Most rolling/running computations can be handled by epi_slide_mean, epi_slide_sum, or the medium-generality epi_slide_opt functions instead, which are much faster. You typically only need to consider epi_slide() if you have a computation that depends on multiple columns simultaneously, outputs multiple columns simultaneously, or produces non-numeric output. For example, this computation depends on multiple columns:

Usage

epi_slide(
  .x,
  .f,
  ...,
  .window_size = NULL,
  .align = c("right", "center", "left"),
  .ref_time_values = NULL,
  .new_col_name = NULL,
  .all_rows = FALSE
)

Arguments

.x

An epi_df object. If ungrouped, we temporarily group by geo_value and any columns in other_keys. If grouped, we make sure the grouping is by geo_value and other_keys.

.f, ...

The computation to slide. The input will be a time window of the data for a single subpopulation (i.e., a single geo_value and single value for any other_keys you set up, such as age groups, race, etc.). The input will always have the same size, determined by .window_size, and will fill in any missing time_values, using NA values for missing measurements. The output should be a scalar value or a 1-row data frame; these outputs will be collected into a new column or columns in the epi_slide() result. Data frame outputs will be unpacked into multiple columns in the result by default, or tidyr::packed into a single data-frame-type column if you provide a name for such a column (e.g., via .new_col_name).

You can specify the computation in one of the following ways:

  • Don't provide .f, and instead use one or more dplyr::summarize-esque "data-masking" expressions in ..., e.g., cfr_estimate_v0 = death_rate_7d_av[[22]]/case_rate_7d_av[[1]]. This way is sometimes more convenient, but also has the most computational overhead.

  • Provide a formula in .f, e.g., ~ .x$death_rate_7d_av[[22]]/.x$case_rate_7d_av[[1]]. In this formula, .x is an epi_df containing data for a single time window as described above, taken from the original .x fed into epi_slide().

  • Provide a function in .f, e.g., function(x, g, t) x$death_rate_7d_av[[22]]/x$case_rate_7d_av[[1]]. The function should be of the form function(x, g, t) or function(x, g, t, <additional configuration arguments>), where:

    • x is a data frame with the same column names as the original object, minus any grouping variables, with only the windowed data for one group-.ref_time_value combination

    • g is a one-row tibble specifying the geo_value and value of any other_keys for this computation

    • t is the .ref_time_value for the current window

    • If you have a complex .f containing <additional configuration arguments>, you can provide values for those arguments in the ... argument to epi_slide().
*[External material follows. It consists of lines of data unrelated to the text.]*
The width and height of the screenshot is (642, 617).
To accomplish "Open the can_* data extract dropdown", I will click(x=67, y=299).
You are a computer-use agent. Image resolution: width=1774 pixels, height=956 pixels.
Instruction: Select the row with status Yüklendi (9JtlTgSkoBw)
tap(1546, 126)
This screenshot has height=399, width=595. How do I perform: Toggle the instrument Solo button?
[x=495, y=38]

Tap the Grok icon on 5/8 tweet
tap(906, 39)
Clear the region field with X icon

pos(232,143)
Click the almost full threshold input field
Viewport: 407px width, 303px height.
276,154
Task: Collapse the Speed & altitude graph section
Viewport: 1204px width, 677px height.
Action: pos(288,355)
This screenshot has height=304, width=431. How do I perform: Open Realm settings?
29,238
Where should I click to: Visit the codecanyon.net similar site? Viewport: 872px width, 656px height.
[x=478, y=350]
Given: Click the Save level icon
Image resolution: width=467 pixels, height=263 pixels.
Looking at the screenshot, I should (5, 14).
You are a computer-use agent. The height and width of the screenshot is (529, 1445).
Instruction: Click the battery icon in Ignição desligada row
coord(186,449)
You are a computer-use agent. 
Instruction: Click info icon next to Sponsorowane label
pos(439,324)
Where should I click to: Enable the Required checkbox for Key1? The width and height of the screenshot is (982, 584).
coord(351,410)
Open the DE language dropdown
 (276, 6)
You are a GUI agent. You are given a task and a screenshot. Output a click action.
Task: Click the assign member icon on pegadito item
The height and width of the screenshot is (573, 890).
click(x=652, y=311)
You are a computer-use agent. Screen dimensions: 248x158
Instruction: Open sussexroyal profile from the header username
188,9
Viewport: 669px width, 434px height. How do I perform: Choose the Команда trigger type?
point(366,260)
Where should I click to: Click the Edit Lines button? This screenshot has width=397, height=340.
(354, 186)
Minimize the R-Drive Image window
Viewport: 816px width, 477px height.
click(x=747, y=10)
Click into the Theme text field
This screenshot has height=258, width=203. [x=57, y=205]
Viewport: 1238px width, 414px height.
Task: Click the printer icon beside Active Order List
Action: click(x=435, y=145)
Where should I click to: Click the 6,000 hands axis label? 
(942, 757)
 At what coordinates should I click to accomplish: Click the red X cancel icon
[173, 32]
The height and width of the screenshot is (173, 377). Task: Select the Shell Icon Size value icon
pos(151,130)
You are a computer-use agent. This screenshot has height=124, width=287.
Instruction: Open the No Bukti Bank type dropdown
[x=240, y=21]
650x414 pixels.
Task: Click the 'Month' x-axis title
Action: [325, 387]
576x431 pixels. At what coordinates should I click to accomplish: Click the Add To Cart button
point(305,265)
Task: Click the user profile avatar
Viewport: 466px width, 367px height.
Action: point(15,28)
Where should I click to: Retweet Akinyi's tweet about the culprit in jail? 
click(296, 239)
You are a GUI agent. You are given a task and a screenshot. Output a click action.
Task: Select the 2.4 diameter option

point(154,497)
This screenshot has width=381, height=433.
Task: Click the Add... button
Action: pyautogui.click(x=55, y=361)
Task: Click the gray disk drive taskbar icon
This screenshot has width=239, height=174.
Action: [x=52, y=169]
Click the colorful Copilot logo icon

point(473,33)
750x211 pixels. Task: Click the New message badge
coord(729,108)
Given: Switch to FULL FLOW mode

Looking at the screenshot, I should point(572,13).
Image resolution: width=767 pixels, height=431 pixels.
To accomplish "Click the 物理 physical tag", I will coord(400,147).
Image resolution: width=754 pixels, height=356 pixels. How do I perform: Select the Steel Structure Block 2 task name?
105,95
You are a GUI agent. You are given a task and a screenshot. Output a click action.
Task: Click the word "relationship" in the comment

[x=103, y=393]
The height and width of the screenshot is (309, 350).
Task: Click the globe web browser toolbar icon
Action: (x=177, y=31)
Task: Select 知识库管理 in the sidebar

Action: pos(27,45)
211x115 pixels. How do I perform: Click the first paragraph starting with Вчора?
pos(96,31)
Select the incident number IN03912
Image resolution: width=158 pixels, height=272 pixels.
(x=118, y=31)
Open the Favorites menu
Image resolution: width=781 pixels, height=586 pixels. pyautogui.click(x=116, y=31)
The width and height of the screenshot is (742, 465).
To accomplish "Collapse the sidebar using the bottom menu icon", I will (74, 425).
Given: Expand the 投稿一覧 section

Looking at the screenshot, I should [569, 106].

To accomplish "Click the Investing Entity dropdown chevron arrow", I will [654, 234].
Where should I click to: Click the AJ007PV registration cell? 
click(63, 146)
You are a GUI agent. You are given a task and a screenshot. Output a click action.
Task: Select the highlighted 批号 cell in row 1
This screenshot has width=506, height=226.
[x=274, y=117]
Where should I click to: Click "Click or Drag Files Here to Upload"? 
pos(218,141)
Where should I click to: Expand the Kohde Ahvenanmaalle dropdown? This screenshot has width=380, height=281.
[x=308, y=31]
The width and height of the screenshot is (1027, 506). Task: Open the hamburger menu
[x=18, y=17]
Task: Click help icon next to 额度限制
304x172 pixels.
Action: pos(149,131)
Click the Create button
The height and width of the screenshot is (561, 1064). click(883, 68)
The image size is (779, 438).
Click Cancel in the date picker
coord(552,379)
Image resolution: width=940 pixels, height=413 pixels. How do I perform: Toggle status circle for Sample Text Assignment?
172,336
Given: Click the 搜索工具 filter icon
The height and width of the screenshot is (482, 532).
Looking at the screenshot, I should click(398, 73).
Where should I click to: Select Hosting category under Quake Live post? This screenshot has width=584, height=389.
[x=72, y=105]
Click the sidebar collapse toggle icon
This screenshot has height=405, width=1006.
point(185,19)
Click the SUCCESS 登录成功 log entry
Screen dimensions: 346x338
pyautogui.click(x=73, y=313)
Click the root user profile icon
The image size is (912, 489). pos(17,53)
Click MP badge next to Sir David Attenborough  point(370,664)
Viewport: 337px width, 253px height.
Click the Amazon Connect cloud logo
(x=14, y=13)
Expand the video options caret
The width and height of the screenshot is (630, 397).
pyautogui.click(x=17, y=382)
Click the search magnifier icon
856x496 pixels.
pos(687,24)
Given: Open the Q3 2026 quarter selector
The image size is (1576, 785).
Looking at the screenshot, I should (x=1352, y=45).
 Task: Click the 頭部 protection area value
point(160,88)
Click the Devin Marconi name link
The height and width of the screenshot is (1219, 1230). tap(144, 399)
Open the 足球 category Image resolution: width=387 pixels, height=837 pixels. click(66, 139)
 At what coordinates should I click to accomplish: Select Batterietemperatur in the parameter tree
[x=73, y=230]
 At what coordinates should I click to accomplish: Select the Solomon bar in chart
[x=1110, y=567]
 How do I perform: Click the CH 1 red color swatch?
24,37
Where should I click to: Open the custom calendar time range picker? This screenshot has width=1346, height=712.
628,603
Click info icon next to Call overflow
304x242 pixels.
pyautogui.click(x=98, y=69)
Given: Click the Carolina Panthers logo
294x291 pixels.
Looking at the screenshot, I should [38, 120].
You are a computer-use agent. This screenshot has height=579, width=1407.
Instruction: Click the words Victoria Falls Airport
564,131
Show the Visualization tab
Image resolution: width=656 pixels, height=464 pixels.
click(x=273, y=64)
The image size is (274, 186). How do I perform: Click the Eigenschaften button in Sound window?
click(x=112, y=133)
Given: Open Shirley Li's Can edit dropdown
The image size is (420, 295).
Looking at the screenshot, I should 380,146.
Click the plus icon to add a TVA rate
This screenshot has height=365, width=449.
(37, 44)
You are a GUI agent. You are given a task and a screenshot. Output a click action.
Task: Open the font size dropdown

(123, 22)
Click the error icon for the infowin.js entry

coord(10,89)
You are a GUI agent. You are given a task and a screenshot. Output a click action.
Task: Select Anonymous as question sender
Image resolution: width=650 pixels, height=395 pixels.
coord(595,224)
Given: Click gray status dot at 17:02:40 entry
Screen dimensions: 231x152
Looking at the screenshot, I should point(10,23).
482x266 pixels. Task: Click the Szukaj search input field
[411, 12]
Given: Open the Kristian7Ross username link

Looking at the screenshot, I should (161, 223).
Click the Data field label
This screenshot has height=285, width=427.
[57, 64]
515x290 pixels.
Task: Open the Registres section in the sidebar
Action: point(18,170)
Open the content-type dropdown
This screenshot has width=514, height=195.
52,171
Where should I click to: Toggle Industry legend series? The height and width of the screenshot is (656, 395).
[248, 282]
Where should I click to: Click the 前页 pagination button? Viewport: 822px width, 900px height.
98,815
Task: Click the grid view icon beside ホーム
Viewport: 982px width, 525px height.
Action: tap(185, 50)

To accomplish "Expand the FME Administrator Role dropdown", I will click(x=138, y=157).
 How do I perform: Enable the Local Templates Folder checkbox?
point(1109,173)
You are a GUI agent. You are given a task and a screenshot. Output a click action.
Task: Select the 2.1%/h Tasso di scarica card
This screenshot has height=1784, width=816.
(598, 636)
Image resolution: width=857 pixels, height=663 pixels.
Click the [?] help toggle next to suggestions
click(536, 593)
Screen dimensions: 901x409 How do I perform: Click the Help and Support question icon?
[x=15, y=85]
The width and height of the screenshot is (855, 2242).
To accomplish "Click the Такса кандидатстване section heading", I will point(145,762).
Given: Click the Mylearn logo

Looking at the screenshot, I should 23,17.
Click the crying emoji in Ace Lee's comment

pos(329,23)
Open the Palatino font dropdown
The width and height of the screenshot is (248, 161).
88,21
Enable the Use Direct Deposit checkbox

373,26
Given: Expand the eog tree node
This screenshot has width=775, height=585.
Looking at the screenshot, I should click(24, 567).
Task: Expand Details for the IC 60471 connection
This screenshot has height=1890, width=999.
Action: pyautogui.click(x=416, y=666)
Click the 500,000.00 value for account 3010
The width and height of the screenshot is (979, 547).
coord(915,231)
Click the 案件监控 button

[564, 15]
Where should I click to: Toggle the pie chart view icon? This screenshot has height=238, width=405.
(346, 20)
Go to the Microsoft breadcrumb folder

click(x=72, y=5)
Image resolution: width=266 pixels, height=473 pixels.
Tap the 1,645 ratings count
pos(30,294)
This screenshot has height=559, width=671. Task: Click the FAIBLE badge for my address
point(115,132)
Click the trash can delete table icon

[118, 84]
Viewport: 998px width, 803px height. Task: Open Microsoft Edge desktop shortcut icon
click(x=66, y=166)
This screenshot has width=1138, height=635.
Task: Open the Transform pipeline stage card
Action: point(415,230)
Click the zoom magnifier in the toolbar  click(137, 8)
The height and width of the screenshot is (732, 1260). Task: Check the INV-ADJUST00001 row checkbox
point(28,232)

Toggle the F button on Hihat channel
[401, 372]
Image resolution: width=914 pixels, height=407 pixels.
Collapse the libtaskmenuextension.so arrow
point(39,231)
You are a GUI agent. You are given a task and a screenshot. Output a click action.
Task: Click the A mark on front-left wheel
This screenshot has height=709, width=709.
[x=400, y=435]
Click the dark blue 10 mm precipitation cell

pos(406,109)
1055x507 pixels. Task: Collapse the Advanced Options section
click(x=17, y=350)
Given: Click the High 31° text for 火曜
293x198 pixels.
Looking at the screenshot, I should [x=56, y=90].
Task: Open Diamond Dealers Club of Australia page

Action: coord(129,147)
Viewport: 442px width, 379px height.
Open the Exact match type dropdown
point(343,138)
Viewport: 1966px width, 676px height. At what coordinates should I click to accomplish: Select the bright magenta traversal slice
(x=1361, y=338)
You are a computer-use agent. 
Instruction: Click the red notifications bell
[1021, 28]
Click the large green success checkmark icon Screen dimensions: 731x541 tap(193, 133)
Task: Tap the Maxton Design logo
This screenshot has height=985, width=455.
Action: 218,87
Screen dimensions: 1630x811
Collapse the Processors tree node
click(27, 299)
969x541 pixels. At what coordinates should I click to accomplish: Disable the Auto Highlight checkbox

    The values of g and t are also available to data-masking expression and formula-based computations as .group_key and .ref_time_value, respectively. Formula computations also let you use .y or .z, respectively, as additional names for these same quantities (similar to dplyr::group_modify).

...

Additional arguments to pass to the function or formula specified via .f. Alternatively, if .f is missing, then the ... is interpreted as a "data-masking" expression or expressions for tidy evaluation.

.window_size

The size of the sliding window. The accepted values depend on the type of the time_value column in .x:

  • if time type is Date and the cadence is daily, then .window_size can be an integer (which will be interpreted in units of days) or a difftime with units "days"

  • if time type is Date and the cadence is weekly, then .window_size must be a difftime with units "weeks"

  • if time type is a yearmonth or an integer, then .window_size must be an integer

.align

The alignment of the sliding window.

  • If "right" (default), then the window has its end at the reference time. This is likely the most common use case, e.g. .window_size=7 and .align="right" slides over the past week of data.

  • If "left", then the window has its start at the reference time.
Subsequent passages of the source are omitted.